OBRIGA A EXPOSIÇÃO SOBRE O DIREITO DE ACOMPANHAMENTO DA PARTURIENTE NO PERÍODO DE TRABALHO DE PARTO E PÓS­ PARTO DENTRO DOS HOSPITAIS NO ÂMBITO DO MUNICÍPIO DE AFONSO CLÁUDIO/ES.

 

O PREFEITO MUNICIPAL DE AFONSO CLÁUDIO, ESTADO DO ESPÍRITO SANTO; faz saber que a Câmara Municipal aprovou e eu sanciono a seguinte Lei:

 

Art. 1º Fica estabelecido no âmbito do município de Afonso Cláudio/ES, a obrigatoriedade dos Hospitais que prestam Serviços de Atenção Obstétrica e Neonatal de publicação por meio de placas informativas, o direito da parturiente de estar acompanhada por alguém de sua escolha no período de trabalho de parto e pós-parto.

 

Art. 2º Torna obrigatório a oferta e a explicação do direito previsto na Lei Federal nº 11.108, de 07 de abril de 2005, do artigo 19, I da Resolução 211/2010 da Agência Nacional Saúde e, item 9.1 da Resolução 36/2008 da ANVISA, à parturiente que adentrar ao Hospital em período de trabalho de parto.

 

Art. 3º Fica obrigado o Hospital, em caso de recusa da parturiente na nomeação de um acompanhante, fornece uma declaração à parturiente onde a mesma deverá formalmente, e de maneira expressa, declarar a recusa de acompanhamento durante o período de trabalho de parto, e pós-parto, assinando conjuntamente com 2 (duas) testemunhas.

 

Parágrafo único.

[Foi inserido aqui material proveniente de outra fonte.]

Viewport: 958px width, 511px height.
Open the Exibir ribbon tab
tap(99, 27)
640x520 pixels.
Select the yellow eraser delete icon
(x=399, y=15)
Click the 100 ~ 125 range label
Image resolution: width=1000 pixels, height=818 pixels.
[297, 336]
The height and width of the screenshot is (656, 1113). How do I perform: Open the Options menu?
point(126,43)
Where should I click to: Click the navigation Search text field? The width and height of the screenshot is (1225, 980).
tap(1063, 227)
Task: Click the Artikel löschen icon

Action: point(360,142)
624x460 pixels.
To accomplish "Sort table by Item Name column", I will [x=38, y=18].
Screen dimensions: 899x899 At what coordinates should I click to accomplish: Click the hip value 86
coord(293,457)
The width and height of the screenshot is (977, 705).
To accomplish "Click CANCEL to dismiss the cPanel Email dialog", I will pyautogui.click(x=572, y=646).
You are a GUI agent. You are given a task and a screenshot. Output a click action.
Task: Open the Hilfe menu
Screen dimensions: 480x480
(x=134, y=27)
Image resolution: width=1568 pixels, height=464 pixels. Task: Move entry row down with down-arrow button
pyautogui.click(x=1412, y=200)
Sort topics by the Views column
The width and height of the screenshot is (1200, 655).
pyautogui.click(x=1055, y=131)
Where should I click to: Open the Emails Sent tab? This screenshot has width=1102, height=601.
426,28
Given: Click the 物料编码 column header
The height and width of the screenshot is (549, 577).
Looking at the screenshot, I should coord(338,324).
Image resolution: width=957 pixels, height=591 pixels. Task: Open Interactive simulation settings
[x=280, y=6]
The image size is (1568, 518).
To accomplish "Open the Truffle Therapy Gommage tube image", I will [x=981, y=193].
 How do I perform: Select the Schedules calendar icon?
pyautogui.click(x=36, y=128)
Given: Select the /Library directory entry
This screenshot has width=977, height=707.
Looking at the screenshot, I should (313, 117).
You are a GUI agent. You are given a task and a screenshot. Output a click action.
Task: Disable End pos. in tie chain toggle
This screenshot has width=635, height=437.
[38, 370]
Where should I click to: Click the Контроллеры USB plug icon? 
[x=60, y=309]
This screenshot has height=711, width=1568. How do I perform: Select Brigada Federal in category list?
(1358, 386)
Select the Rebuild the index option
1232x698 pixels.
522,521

A Declaração de Recusa deverá ser emitida pelo Hospital no momento em que a parturiente ao dar entrada em trabalho de parto, recusar a nomear um acompanhante, conforme anexo I.

 

Art. 4º Esta lei entra em vigor da data de sua publicação.

 

Afonso Cláudio/ES, 28 de setembro de 2022.

 

LUCIANO RONCETTI PIMENTA

PREFEITO

 

Este texto não substitui o original publicado e arquivado na Câmara Municipal de Afonso Cláudio.

 

ANEXO I

DECLARAÇAO DE RECUSA A ACOMPANHANTE

 

Por meio desta, DECLARA-SE que _______________________________________________________________________________________________________,

(nacionalidade), _________________________________________(estado civil), _________________________________________, (profissão), portadora do RG/CTPS sob o nº _______________________, inscrita no CPF sob o nº ______ -____ -____ -________ residente e domiciliada à Rua _______________, Bairro _________________, Município de __________________, Estado de ______, está ciente do direito a indicar acompanhante durante o período de trabalho de parto e pós-parto previsto na Lei Federal nº 11.108/2005, Resolução 36/2008 da ANVISA E Resolução 211/2010 da ANS, oportunidade em que se recusa à nomeação de acompanhante.

 

__________________________

PARTURIENSE

 

Testemunha 1:

CPF:

 

Testemunha 2:

CPF:

 

OBS: A DECLARAÇÃO DEVE SER FEITA EM PAPEL TIMBRADO DO HOSPITAL.